Top of Text segment
I'll send you a postcard, dear. - My Family Travels
A Blur of the New York Skyline - It Seems an Apt Description for How Quickly the Trip Seemed to Go By

July 4, 2014, and New York seemed to go hand in hand.

My family and I arrived in New York to be kissed by light rain and embraced by dim sunshine. Our disgruntled taxi cab driver could have cared less about the weather, but to have such a gentle greeting from New York skies seemed a harbinger for the rest of the trip. All too soon, the highway and the green fluttered by and the next time I took a good look at New York, it was in the midst of people.


But it felt like a home as I shuffled past bodies in an attempt to get a good look at Time Square. Yah?m? ?’?. Regardez ce. Ir Brasil! The voices chant diversity. Metal flashes everywhere I turn…cameras, phones, skyscrapers. The constant? Smiles. The people around me hand out smiles like business cards, everywhere from “selfies” to the people dressed as Lady Liberty. Even in the early afternoon, the city pulses with vibrancy. Light emanates from billboards and taxis paint the streets. All these anonymous people and I form a family, albeit dysfunctional, right in the middle of Time Square in our search to escape, to absorb, and to live. I resist the urge to grab someone, look into foreign eyes, and say, “Isn’t it amazing? We’re here together and even though I don’t know you, and you don’t me, and our cultures are probably so incredibly different, our lives have intersected in this one spot.”

Though we ended our night watching fireworks on TV in our hotel room, it still felt more intimate because I was actually in the state. As far as first impressions went, New York was everything I imagined. So for the next few days, we tried to cover as many “touristy” spots as possible, as if to confirm everything else with our own eyes. 

The Rockefeller Center briefly entertained us. Lively? Didn’t expect less.

We went to the 86th floor of the Empire State Building to find ourselves around a different crowd of people which exuded the same vibes as we experienced the day prior. Concrete jungle? Confirmed.
Bottom of Text segment
Top of Extracted information
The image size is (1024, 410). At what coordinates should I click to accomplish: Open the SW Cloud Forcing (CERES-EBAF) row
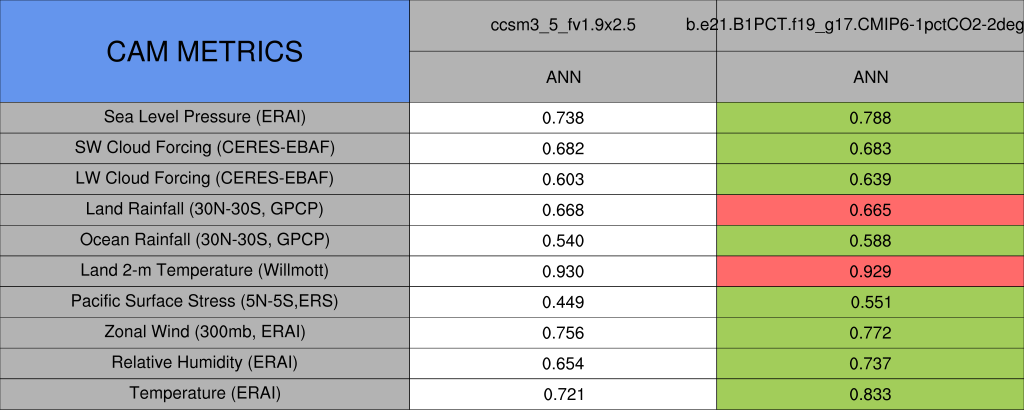pyautogui.click(x=204, y=148)
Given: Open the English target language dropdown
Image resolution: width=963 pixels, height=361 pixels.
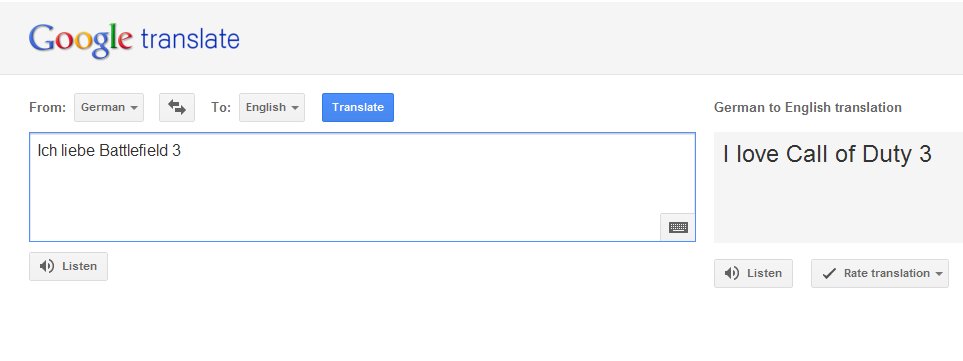Looking at the screenshot, I should 271,107.
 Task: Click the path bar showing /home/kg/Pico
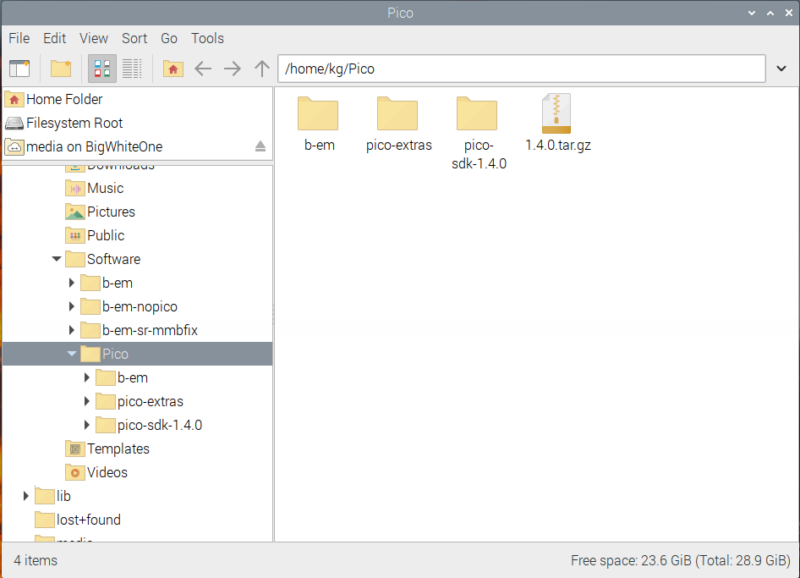(520, 68)
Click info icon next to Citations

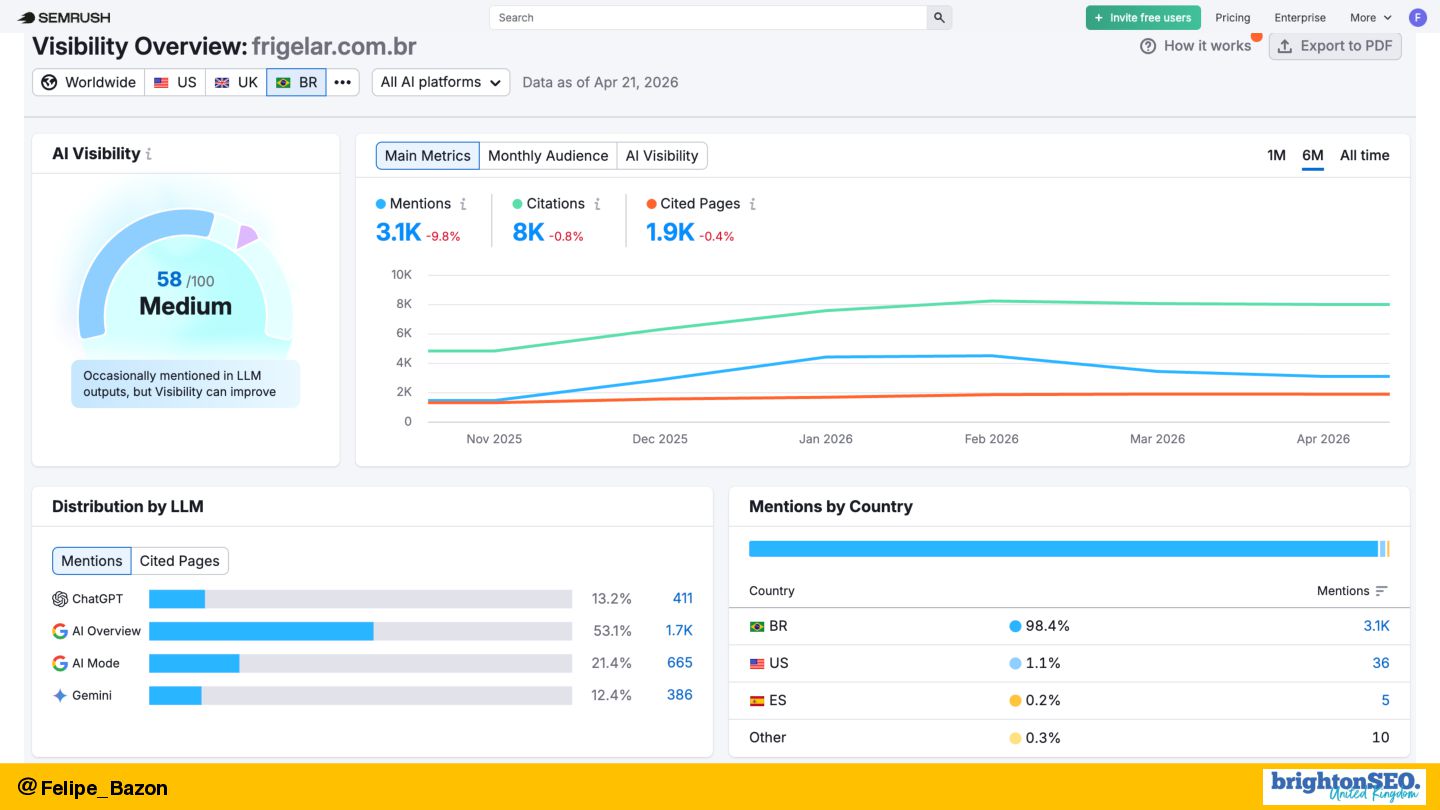coord(597,204)
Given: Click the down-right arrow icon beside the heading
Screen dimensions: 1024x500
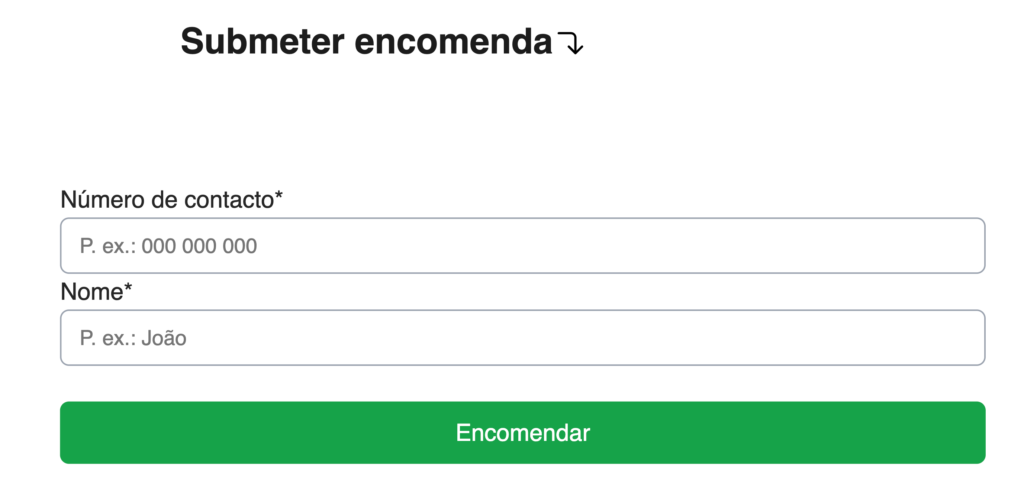Looking at the screenshot, I should point(570,44).
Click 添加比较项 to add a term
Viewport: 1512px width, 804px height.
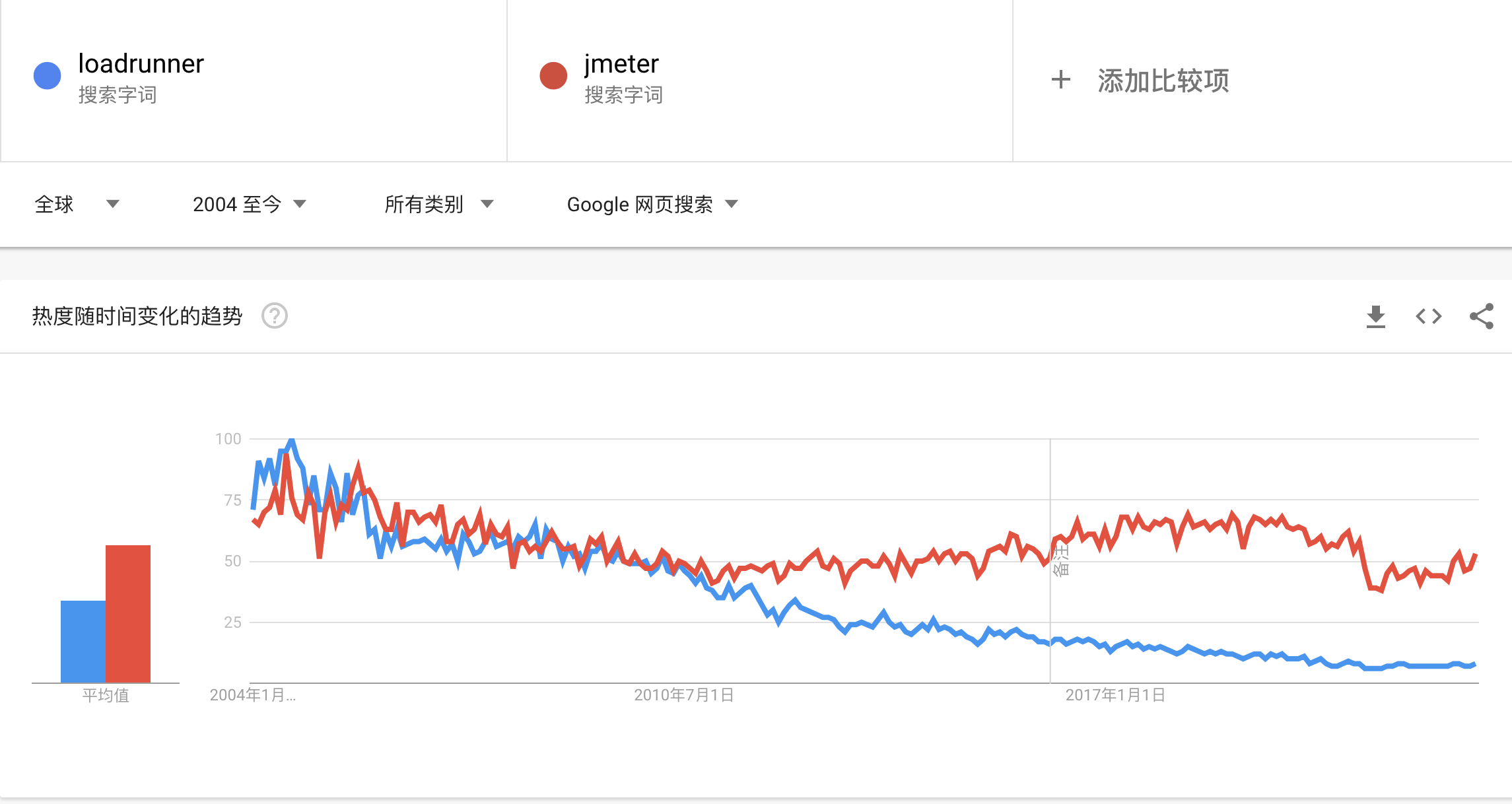pyautogui.click(x=1163, y=81)
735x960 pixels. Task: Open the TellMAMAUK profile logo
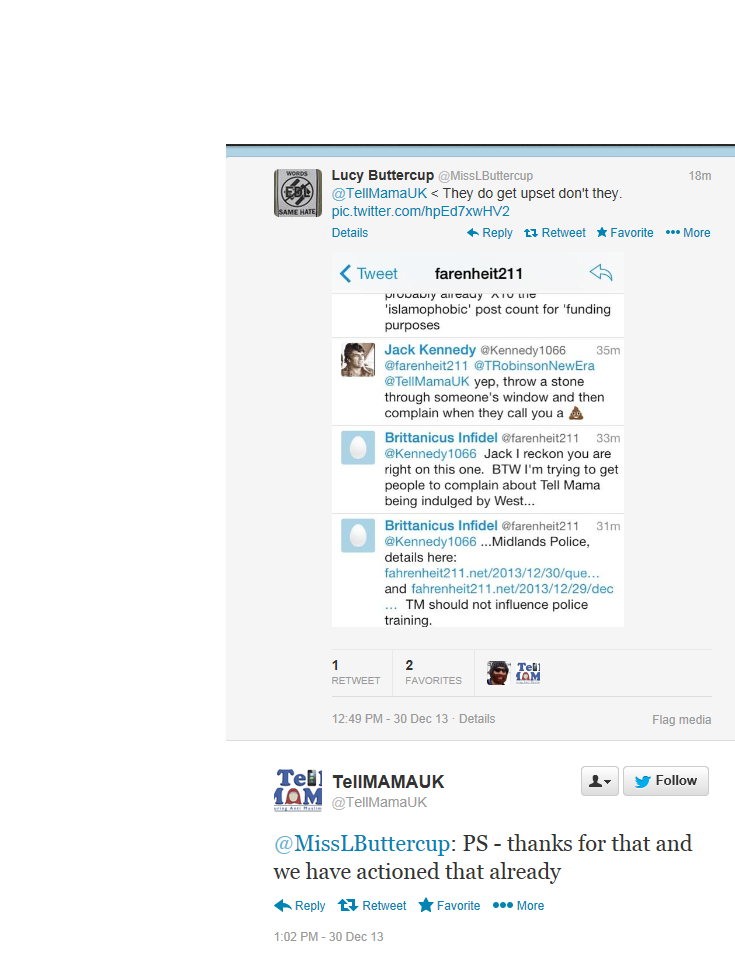[x=298, y=790]
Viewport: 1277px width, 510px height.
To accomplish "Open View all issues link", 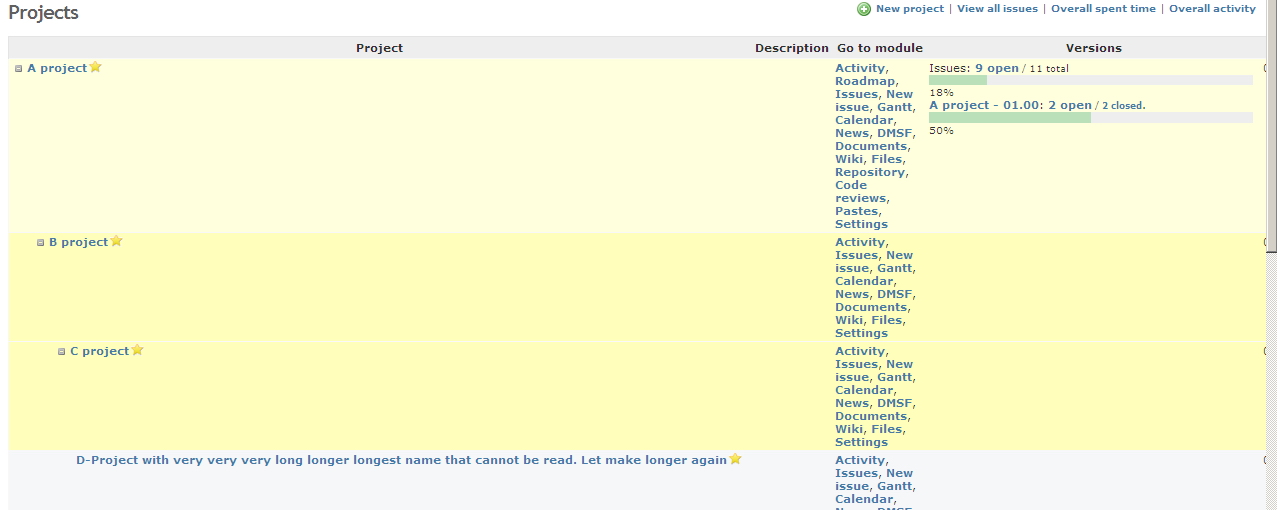I will click(x=997, y=9).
Bottom of Extracted information
### Prompt 1
Name each New York site that the travel post says the family went to.
### Prompt 2
Write the next part of the New York travel post, picking up after its final line.

### Final answer 1
Time Square
Rockefeller Center
Empire State Building

### Final answer 2
Then came Broadway, where we saw Pippin and finally understood all the hype. Explosive? Of course.

The 9/11 Memorial chilled me. To be honest, I expected more gravity to permeate the atmosphere, so I was surprised to find people bustling about. Just goes to show how quickly humans can bounce back from tragedy and resist the weight of the past, while respecting all that was left behind. That’s New York for you- equal parts thoughtful and frenetic.

And Central Park…as lovely as depicted in movies? Perhaps lovelier in the flesh.

I looked forward to the Metropolitan Museum of Art the most because I read The Mixed-Up Files of Mrs. Basil E. Frankweiler in elementary school and dreamed of seeing the places Claudia and James visited. And did I conclude it was an enlightening area where I could spend days admiring its entirety and still have more to learn? Oh yes.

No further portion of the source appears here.